标签:
为了调查hadoop生态圈里的制品,特地的了解了一下RDBMS和hdfs之间数据的导入和导出工具,并且调查了一些其他同类的产品,得出来的结论是:都是基于sqoop做的二次开发或者说是webUI包装,实质还是用的sqoop。比如pentaho的PDI,Oracle的ODI,都是基于此,另外,Hortnetwork公司的sandbox,Hue公司的Hue webUI,coulder的coulder manger,做个就更不错了,差不多hadoop下的制品都集成了,部署也不是很复杂,还是很强大的。
apache sqoop现阶段分了2个系列制品,一个是sqoop1系列的,另一个是sqoop2系列的。相比较,sqoop1相对比较成熟,bug较少,但结构比较单一,现阶段的稳定版是1.4.6;sqoop2系列基于sqoop1的基础上,做了很大的改进,client跟server端分离,job跟connection做到了集成化管理,使用方面来看,比sqoop1简单多了,但部署比较复杂,且sqoop1不能跟sqoop2兼容,既存的一些应用脚本几乎要重写,但大的趋势来看,sqoop2将会变成主流。
#sqoop2从1.99.2以后,就没法将数据导入到hbase中,这一点,以后预定会在sqoop2.0.0这个稳定版中解决掉。
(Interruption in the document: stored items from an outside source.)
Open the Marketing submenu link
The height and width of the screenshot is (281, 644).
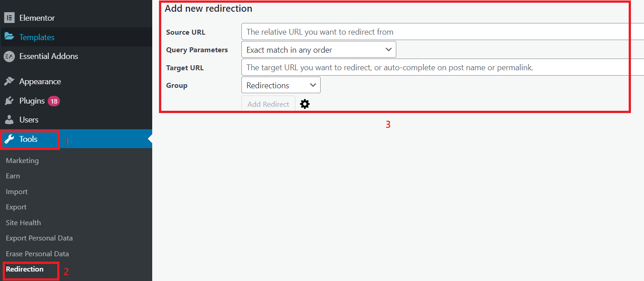click(x=22, y=161)

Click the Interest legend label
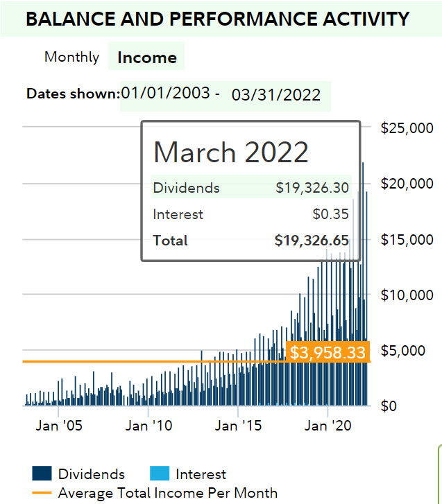[x=201, y=474]
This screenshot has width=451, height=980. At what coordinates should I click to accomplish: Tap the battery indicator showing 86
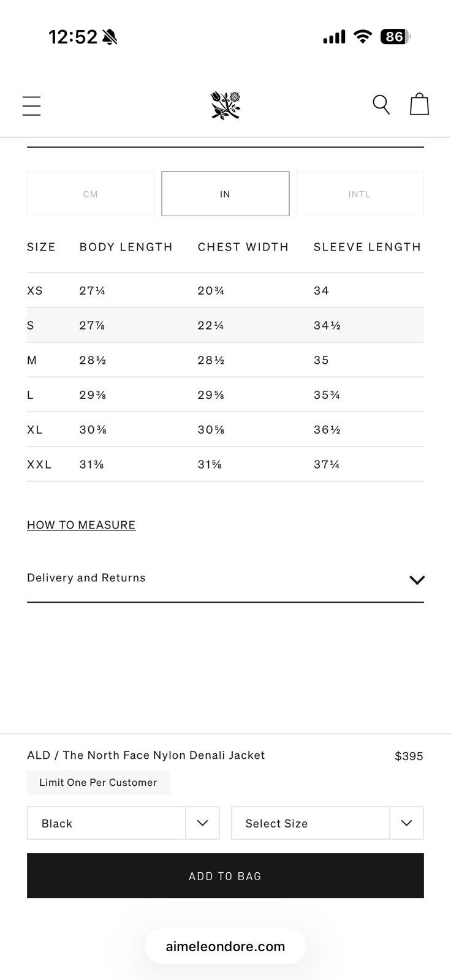[395, 37]
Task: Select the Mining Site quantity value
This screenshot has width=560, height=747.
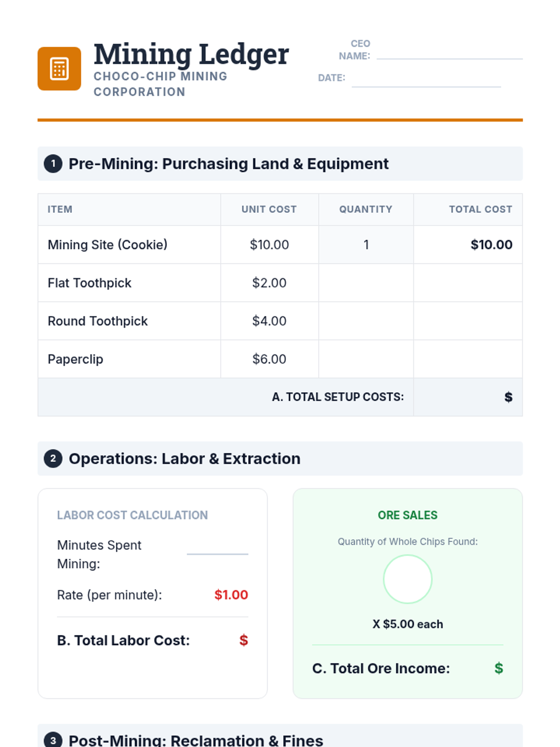Action: click(366, 245)
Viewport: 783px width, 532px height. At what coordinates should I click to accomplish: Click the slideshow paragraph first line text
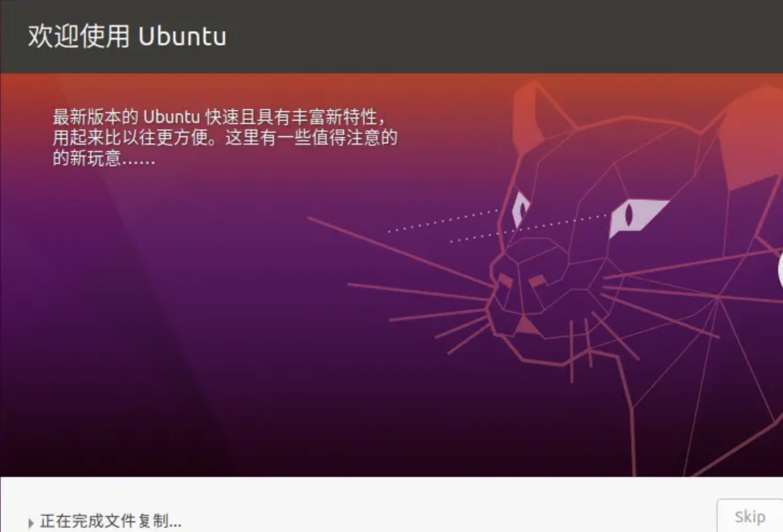pos(219,117)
环境搭建依据官网的提示,这里着重说一下需要注意的是事项:
1.server/conf/sqoop.properties文件中需要修改的地方
org.apache.sqoop.repository.jdbc.url=jdbc:derby:@BASEDIR@/repository/sqoop;create=true
这里的sqoop是事先在mysql这边创建的数据库,并赋予了权限:
create database sqoop ; create user sqoop identified by '123456'; grant privileges on sqoop.* to sqoop; flush privileges;
2.也是在sqoop.properties文件中修改hadoop的位置
org.apache.sqoop.Submission.engine.mapreduce.configuration.directory=your-hadoop-cluster-location
3.server/conf/catalina.properties文件中,追加hadoop/share下的所有lib文件。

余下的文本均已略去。